We agree with petitioners in this respect. As we have observed in another context, the doctrine of presumed damages in the common law of defamation per se "is an oddity of tort law, for it allows recovery of purportedly compensatory damages without evidence of actual loss." Gertz v. Robert Welch, Inc.,
First, it is not reasonable to assume that every departure from procedural due process, no matter what the circumstances or how minor, inherently is as likely to cause distress as the publication of defamation per se is to cause injury to reputation and distress. Where the deprivation of a protected interest is substantively justified but procedures are deficient in some respect, there may well be those who suffer no distress over the procedural irregularities. Indeed, in contrast to the immediately distressing effect of defamation per se, a person may not even know that procedures were deficient until he enlists the aid of counsel to challenge a perceived substantive deprivation.
Moreover, where a deprivation is justified but procedures are deficient, whatever distress a person feels may be attributable to the justified deprivation rather than to deficiencies in procedure. But as the Court of Appeals held, the injury caused by a justified deprivation, including distress, is not properly compensable under 1983. 19 This ambiguity in causation, which is absent in the case of defamation per se, provides additional need for requiring the plaintiff to convince the trier of fact that he actually suffered distress because of the denial of procedural due process itself.
Finally, we foresee no particular difficulty in producing evidence that mental and emotional distress actually was caused by the denial of procedural due process itself. Distress is a personal injury familiar to the law, customarily proved by [435 U.S. 247, 264] showing the nature and circumstances of the wrong and its effect on the plaintiff. 20 In sum, then, although mental and emotional distress caused by the denial of procedural due process itself is compensable under 1983, we hold that neither the likelihood of such injury nor the difficulty of proving it is so great as to justify awarding compensatory damages without proof that such injury actually was caused.

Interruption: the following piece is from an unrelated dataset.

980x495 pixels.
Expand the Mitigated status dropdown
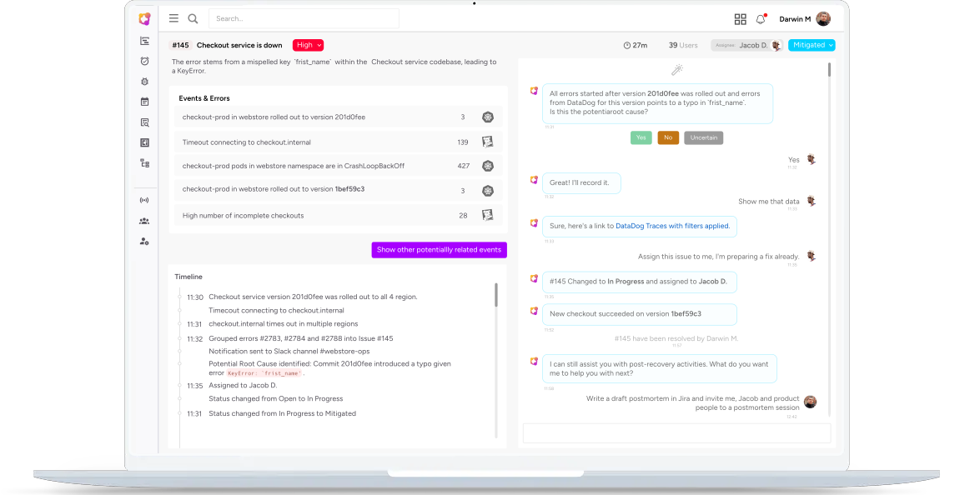click(811, 45)
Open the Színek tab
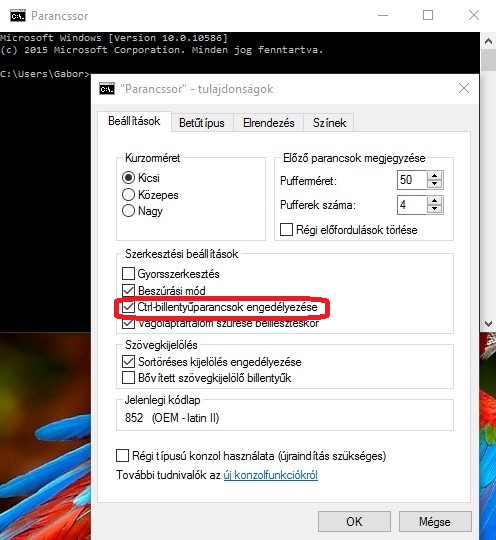Viewport: 496px width, 540px height. pyautogui.click(x=329, y=123)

The Court of Appeals believed, and respondents urge, that cases dealing with awards of damages for racial discrimination, the denial of voting rights, and the denial of Fourth Amendment rights support a presumption of damages where procedural due process is denied. 21 Many of the cases relied upon do not help respondents because they held or implied that some actual, if intangible, injury must be proved before compensatory damages may be recovered. Others simply did not address the issue. 22 More importantly, the elements and [435 U.S. 247, 265] prerequisites for recovery of damages appropriate to compensate injuries caused by the deprivation of one constitutional right are not necessarily appropriate to compensate injuries caused by the deprivation of another. As we have said, supra, at 258-259, these issues must be considered with reference to the nature of the interests protected by the particular constitutional right in question. For this reason, and without intimating an opinion as to their merits, we do not deem the cases relied upon to be controlling. [435 U.S. 247, 266]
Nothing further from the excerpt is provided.